## Task to complete
Down to the final line, return the records unchanged.

☆ ☆ ☆ ☆ ☆ ☆ ☆

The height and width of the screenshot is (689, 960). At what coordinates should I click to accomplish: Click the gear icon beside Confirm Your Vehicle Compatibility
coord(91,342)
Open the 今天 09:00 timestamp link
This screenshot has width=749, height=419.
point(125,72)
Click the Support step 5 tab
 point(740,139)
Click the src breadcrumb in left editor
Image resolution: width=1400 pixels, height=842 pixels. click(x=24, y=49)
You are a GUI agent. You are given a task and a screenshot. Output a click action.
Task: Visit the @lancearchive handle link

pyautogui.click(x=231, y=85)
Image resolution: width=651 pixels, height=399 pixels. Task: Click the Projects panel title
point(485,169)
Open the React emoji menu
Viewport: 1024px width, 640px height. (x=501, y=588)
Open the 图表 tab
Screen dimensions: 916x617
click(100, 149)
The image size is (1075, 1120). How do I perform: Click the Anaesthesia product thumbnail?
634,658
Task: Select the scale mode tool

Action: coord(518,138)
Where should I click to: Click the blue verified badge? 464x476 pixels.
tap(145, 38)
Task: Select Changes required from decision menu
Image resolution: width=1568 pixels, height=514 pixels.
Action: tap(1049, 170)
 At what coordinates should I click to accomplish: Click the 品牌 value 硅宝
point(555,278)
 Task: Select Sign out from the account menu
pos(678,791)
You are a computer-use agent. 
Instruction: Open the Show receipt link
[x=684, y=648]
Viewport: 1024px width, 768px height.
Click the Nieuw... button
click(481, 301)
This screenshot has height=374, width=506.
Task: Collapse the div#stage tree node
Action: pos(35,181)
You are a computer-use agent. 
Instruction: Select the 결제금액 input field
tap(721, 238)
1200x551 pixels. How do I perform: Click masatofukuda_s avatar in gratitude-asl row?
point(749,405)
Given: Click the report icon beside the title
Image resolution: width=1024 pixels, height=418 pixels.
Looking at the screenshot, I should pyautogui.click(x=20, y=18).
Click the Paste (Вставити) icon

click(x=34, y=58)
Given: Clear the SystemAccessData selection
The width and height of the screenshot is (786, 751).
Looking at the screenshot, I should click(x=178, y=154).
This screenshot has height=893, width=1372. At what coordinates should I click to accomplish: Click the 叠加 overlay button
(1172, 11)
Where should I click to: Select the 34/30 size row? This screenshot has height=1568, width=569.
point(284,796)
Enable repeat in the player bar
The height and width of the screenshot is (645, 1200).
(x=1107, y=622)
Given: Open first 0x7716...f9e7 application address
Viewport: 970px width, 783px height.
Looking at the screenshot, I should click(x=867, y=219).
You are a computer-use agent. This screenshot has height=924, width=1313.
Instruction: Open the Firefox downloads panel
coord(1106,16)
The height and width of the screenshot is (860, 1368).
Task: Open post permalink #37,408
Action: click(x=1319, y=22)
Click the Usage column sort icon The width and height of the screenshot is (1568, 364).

☆ ☆ ☆ ☆ ☆ ☆ ☆

## Solution
The height and width of the screenshot is (689, 960). At what coordinates should I click to accomplish: Click the gear icon beside Confirm Your Vehicle Compatibility
coord(91,342)
Open the 今天 09:00 timestamp link
This screenshot has width=749, height=419.
point(125,72)
Click the Support step 5 tab
 point(740,139)
Click the src breadcrumb in left editor
Image resolution: width=1400 pixels, height=842 pixels. click(x=24, y=49)
You are a GUI agent. You are given a task and a screenshot. Output a click action.
Task: Visit the @lancearchive handle link

pyautogui.click(x=231, y=85)
Image resolution: width=651 pixels, height=399 pixels. Task: Click the Projects panel title
point(485,169)
Open the React emoji menu
Viewport: 1024px width, 640px height. (x=501, y=588)
Open the 图表 tab
Screen dimensions: 916x617
click(100, 149)
The image size is (1075, 1120). How do I perform: Click the Anaesthesia product thumbnail?
634,658
Task: Select the scale mode tool

Action: coord(518,138)
Where should I click to: Click the blue verified badge? 464x476 pixels.
tap(145, 38)
Task: Select Changes required from decision menu
Image resolution: width=1568 pixels, height=514 pixels.
Action: tap(1049, 170)
 At what coordinates should I click to accomplish: Click the 品牌 value 硅宝
point(555,278)
 Task: Select Sign out from the account menu
pos(678,791)
You are a computer-use agent. 
Instruction: Open the Show receipt link
[x=684, y=648]
Viewport: 1024px width, 768px height.
Click the Nieuw... button
click(481, 301)
This screenshot has height=374, width=506.
Task: Collapse the div#stage tree node
Action: pos(35,181)
You are a computer-use agent. 
Instruction: Select the 결제금액 input field
tap(721, 238)
1200x551 pixels. How do I perform: Click masatofukuda_s avatar in gratitude-asl row?
point(749,405)
Given: Click the report icon beside the title
Image resolution: width=1024 pixels, height=418 pixels.
Looking at the screenshot, I should pyautogui.click(x=20, y=18).
Click the Paste (Вставити) icon

click(x=34, y=58)
Given: Clear the SystemAccessData selection
The width and height of the screenshot is (786, 751).
Looking at the screenshot, I should click(x=178, y=154).
This screenshot has height=893, width=1372. At what coordinates should I click to accomplish: Click the 叠加 overlay button
(1172, 11)
Where should I click to: Select the 34/30 size row? This screenshot has height=1568, width=569.
point(284,796)
Enable repeat in the player bar
The height and width of the screenshot is (645, 1200).
(x=1107, y=622)
Given: Open first 0x7716...f9e7 application address
Viewport: 970px width, 783px height.
Looking at the screenshot, I should click(x=867, y=219).
You are a computer-use agent. This screenshot has height=924, width=1313.
Instruction: Open the Firefox downloads panel
coord(1106,16)
The height and width of the screenshot is (860, 1368).
Task: Open post permalink #37,408
Action: click(x=1319, y=22)
Click the Usage column sort icon The width and height of the screenshot is (1568, 364).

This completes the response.